Traditional software resilience patterns usually have a binary outcome: the system either works or it fails fast. For Benjamin Murray, Software Engineering Manager at Smartbox Group, the future of dependable distributed systems lies in a third way – where systems automatically negotiate “good enough” responses to maintain stability under extreme pressure.

In the modern tech landscape, where even 30 seconds of downtime is considered a major outage, building 100% dependable systems remains an unsolved challenge.
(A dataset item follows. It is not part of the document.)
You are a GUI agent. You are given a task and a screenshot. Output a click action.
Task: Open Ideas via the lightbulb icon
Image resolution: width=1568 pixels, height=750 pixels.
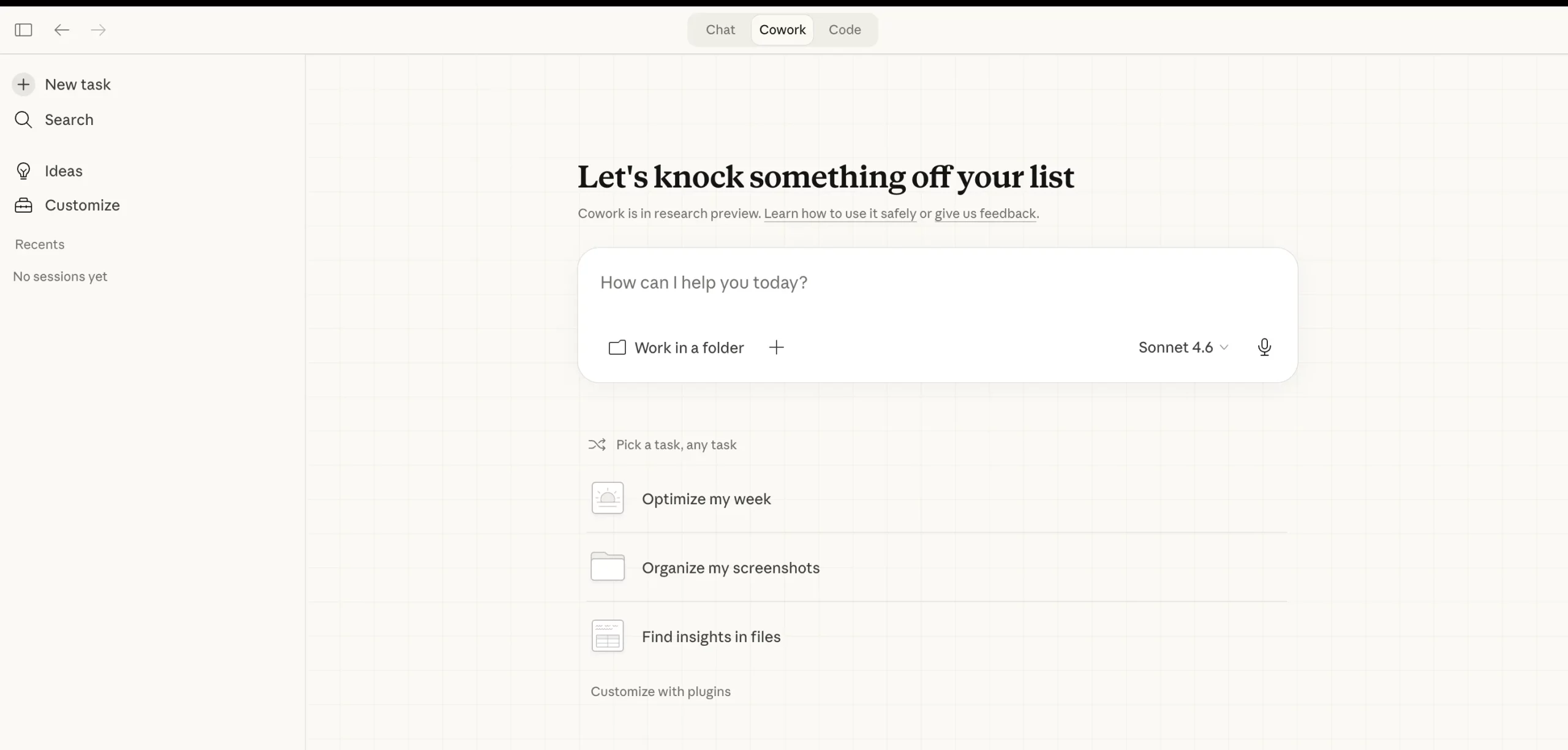click(x=24, y=170)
Benjamin Murray, who transitioned from an individual contributor to managing multiple teams at Smartbox, recognised that the most painful system failures often stem from complex interactions between individual services.

“Anyone working with large distributed systems knows they can be as precise and reliable as a Swiss watch one day and a confusing hall of mirrors the next,” says Benjamin. His capstone project for the MSc in Software Solutions Architecture aimed to address this by adding a new pattern to the “canon of dependability”.

TLDR; The next frontier of system resilience involves moving beyond binary fail-fast models. By integrating lightweight machine learning models into circuit breakers, architects can allow systems to gracefully degrade, maintaining high availability and throughput by delivering approximate responses when downstream services falter.

The Industry Problem: The High Cost of Perfection

As distributed systems become more complex, the industry has developed a human bias that everything must be perfect at all times. However, striving for absolute fidelity during a system crisis often leads to saturation, high latency, and eventual total failure.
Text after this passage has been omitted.